Author: Mark Edelman
Publisher: Springer
Published: 2017-11-17
Total Pages: 320
ISBN-13: 3319681095
DOWNLOAD EBOOKThe book presents nonlinear, chaotic and fractional dynamics, complex systems and networks, together with cutting-edge research on related topics. The fifteen chapters – written by leading scientists working in the areas of nonlinear, chaotic, and fractional dynamics, as well as complex systems and networks – offer an extensive overview of cutting-edge research on a range of topics, including fundamental and applied research. These include but are not limited to, aspects of synchronization in complex dynamical systems, universality features in systems with specific fractional dynamics, and chaotic scattering. As such, the book provides an excellent and timely snapshot of the current state of research, blending the insights and experiences of many prominent researchers.

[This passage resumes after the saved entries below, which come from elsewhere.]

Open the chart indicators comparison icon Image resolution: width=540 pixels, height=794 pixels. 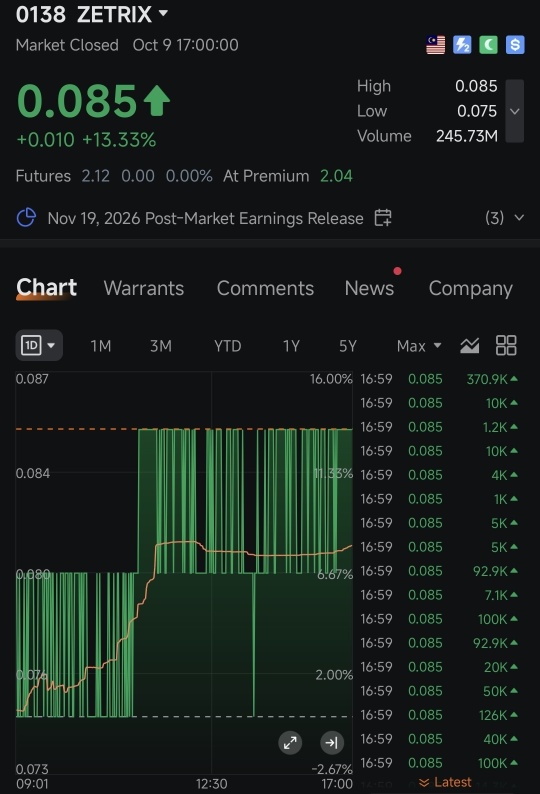[x=470, y=346]
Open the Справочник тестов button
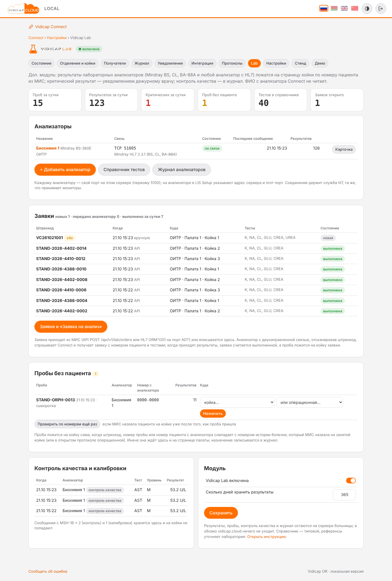This screenshot has width=392, height=581. tap(124, 170)
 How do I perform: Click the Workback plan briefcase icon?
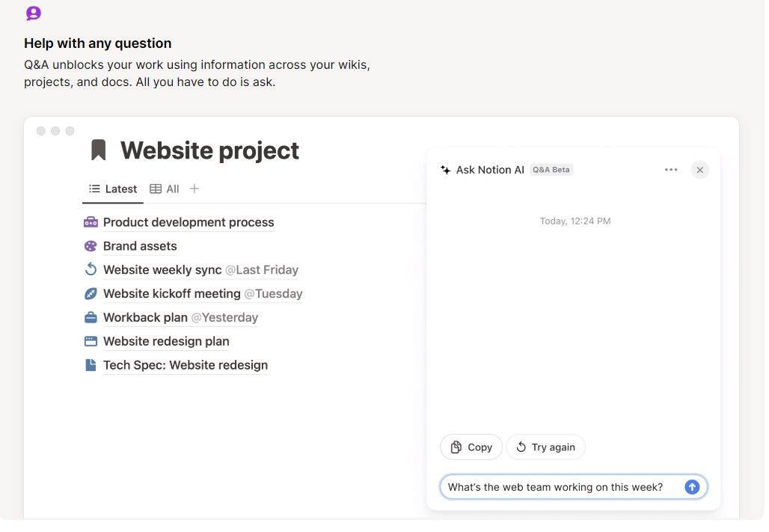click(x=91, y=317)
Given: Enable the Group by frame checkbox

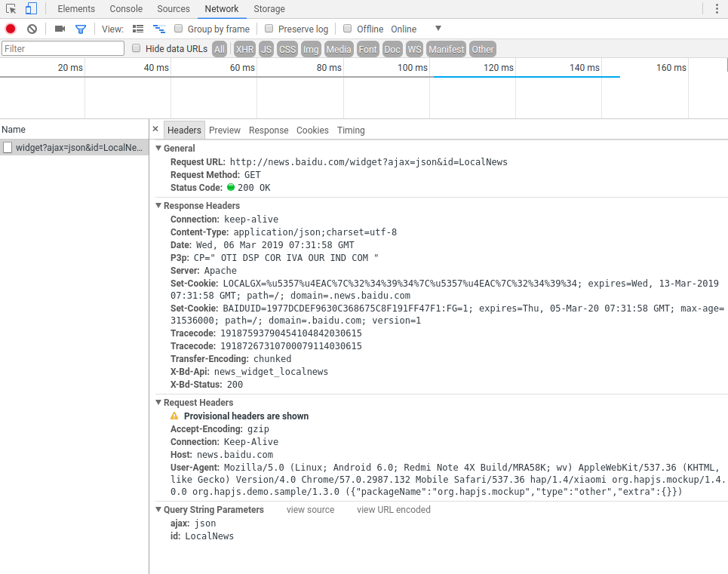Looking at the screenshot, I should click(179, 29).
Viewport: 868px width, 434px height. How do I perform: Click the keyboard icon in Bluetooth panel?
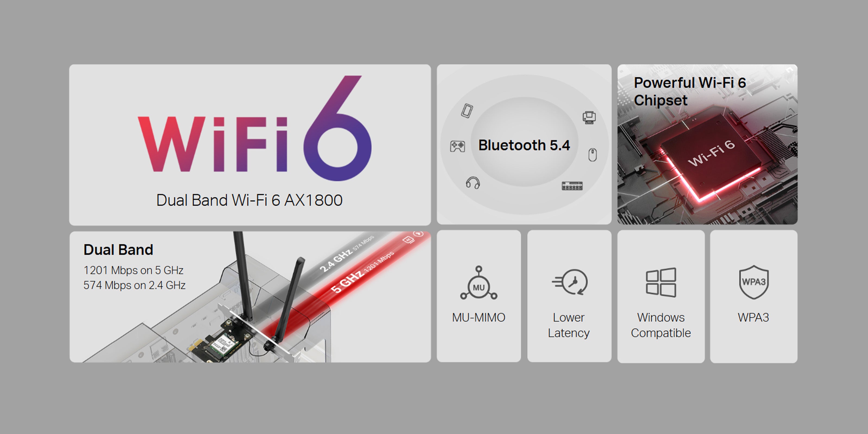click(572, 186)
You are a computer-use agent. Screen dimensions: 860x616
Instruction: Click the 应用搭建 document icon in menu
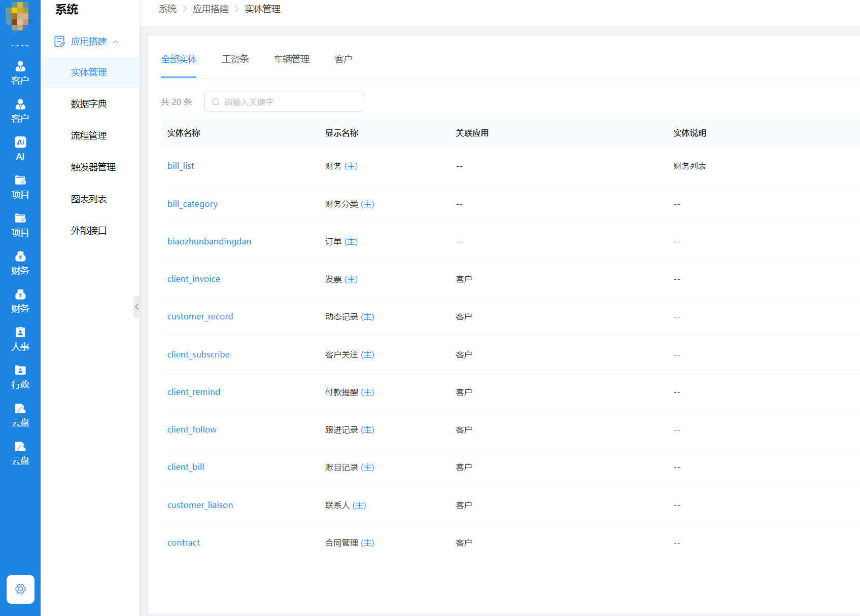click(59, 42)
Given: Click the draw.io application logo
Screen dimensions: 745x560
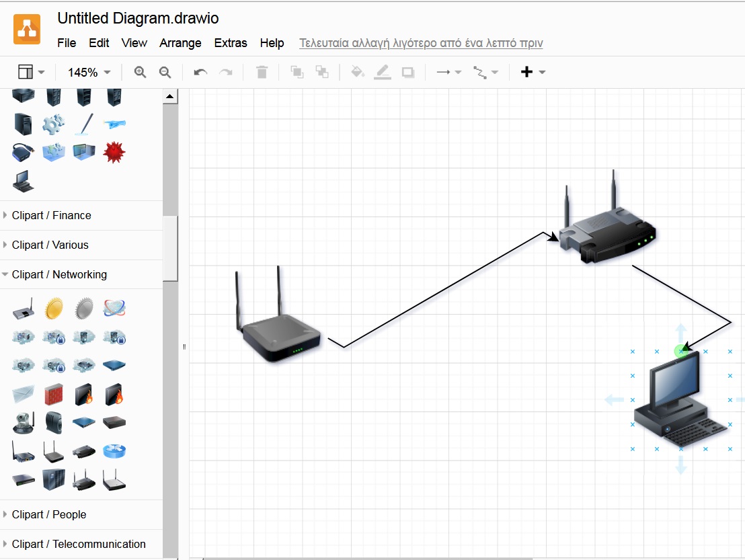Looking at the screenshot, I should coord(27,30).

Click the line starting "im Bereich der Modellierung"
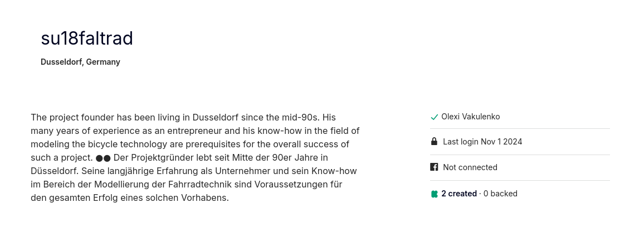tap(187, 184)

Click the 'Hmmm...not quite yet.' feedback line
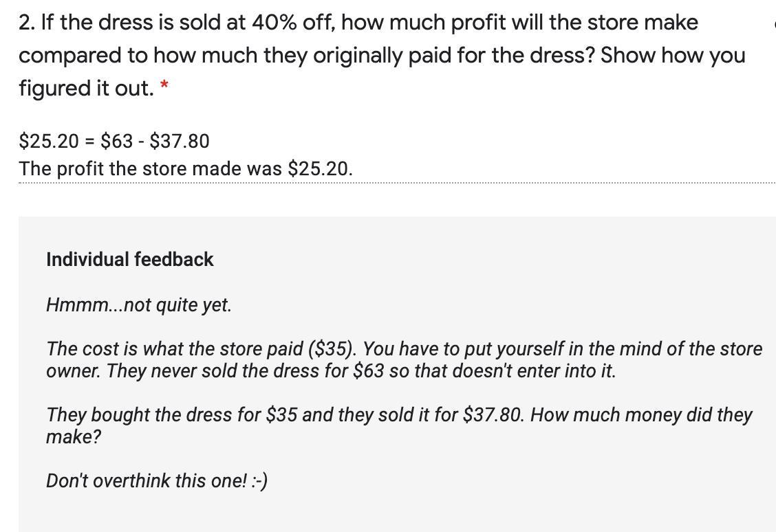138,305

Author: Subbarayan Sivasankaran
Publisher: BoD – Books on Demand
Published: 2020-05-27
Total Pages: 238
ISBN-13: 1838811648
DOWNLOAD EBOOKThis book describes the recent evolution of solid-state physics, which is primarily dedicated to examining the behavior of solids at the atomic scale. It also presents various state-of-the-art reviews and original contributions related to solid-state sciences. The book consists of four sections, namely, solid-state behavior, metastable materials, spintronics materials, and mechanics of deformable bodies. The authors’ contributions relating to solid-state behavior deal with the performance of solid matters pertaining to quantum mechanics, physical metallurgy, and crystallography. The authors’ contributions relating to metastable materials demonstrate the behavior of amorphous/bulk metallic glasses and some nonequilibrium materials. The authors’ contributions relating to spintronic materials explain the principles and equations underlying the physics, transport, and dynamics of spin in solid-state systems. The authors’ contributions relating to the mechanics of deformable bodies deal with applications of numeric and analytic solutions/models for solid-state structures under deformation. Key Features:Issues in solid-state physics, Lagrangian quantum mechanics,Quantum and thermal behavior of HCP crystals,Thermoelectric properties of semiconductors,Bulk metallic glasses and metastable atomic density determination,Applications of spintronics and Heusler alloys, 2D elastostatic, mathematical modeling and dynamic stiffness methods on deformable bodies.
Author: V. Ustinov
Publisher: Trans Tech Publications Ltd
Published: 2010-12-30
Total Pages: 584
ISBN-13: 3038135089
DOWNLOAD EBOOKThe purpose of this special collection of peer-reviewed papers was to provide an opportunity for scientists from all over the world to share details of recent advances in the physics of magnetic materials. Volume is indexed by Thomson Reuters CPCI-S (WoS). The work is divided into: I. To the Memory of S.V.Vonsovsky, II. Spin-Polarized Transport, III. Spin Dynamics, Spin Waves, Spin-Wave Resonance, IV. Spin Reorientation Phase Transitions, V. Spin-Orbit and Exchange Interactions, Magnetic Anisotropy and Magnetostriction, VI. Dynamics of Domain Structures and Domain Walls, VII. Magnetic Nanostructures and Films, VIII. Magnetism and Nanomaterials, IX. Low-Dimensional Magnetism, X. Magnetism of Strongly Correlated Systems, XI. Magnetotransport and Magneto-Optics.
Author: Nick Proukakis
Publisher: World Scientific
Published: 2013
Total Pages: 579
ISBN-13: 1848168128
DOWNLOAD EBOOKThis volume provides a broad overview of the principal theoretical techniques applied to non-equilibrium and finite temperature quantum gases. Covering Bose-Einstein condensates, degenerate Fermi gases, and the more recently realised exciton-polariton condensates, it fills a gap by linking between different methods with origins in condensed matter physics, quantum field theory, quantum optics, atomic physics, and statistical mechanics.